> _Exercise goal_
Show every line below where "agent" can be found.
[Excerpted data — start]
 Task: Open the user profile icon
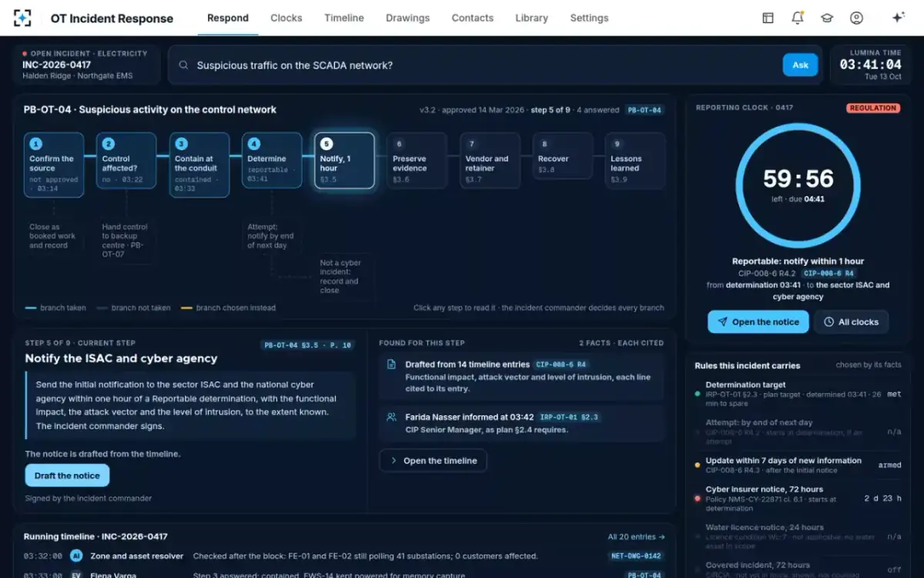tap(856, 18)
[Excerpted data — finish]
[Excerpted data — start]
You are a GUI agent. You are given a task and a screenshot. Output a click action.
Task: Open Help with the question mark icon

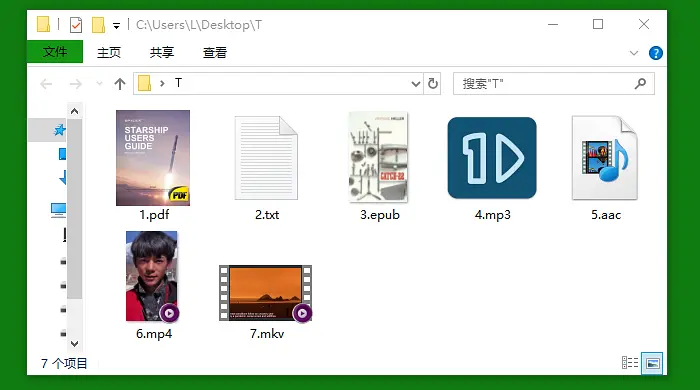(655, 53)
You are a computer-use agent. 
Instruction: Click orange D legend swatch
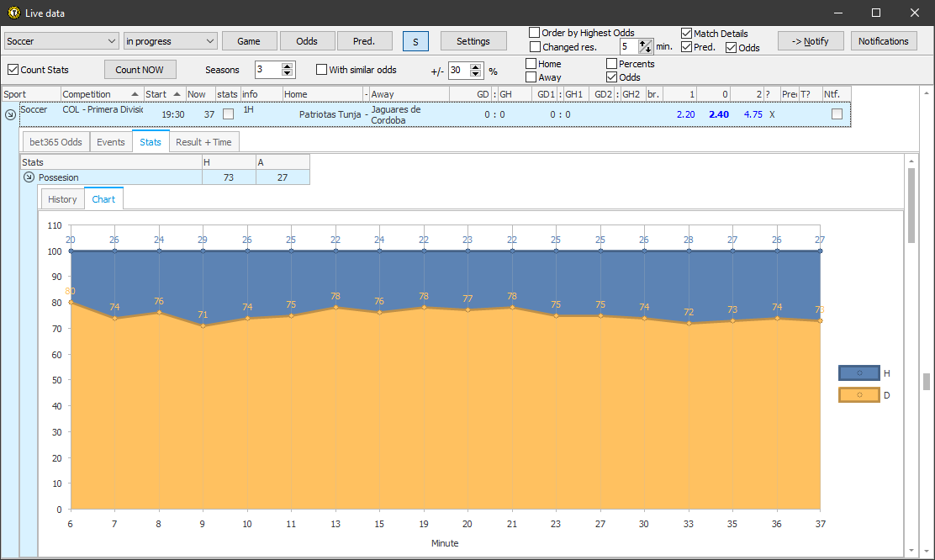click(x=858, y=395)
[Excerpted data — finish]
> _Answer to this exercise_
You are a GUI agent. You are given a task and a screenshot. Output a click action.
You are a computer-use agent. 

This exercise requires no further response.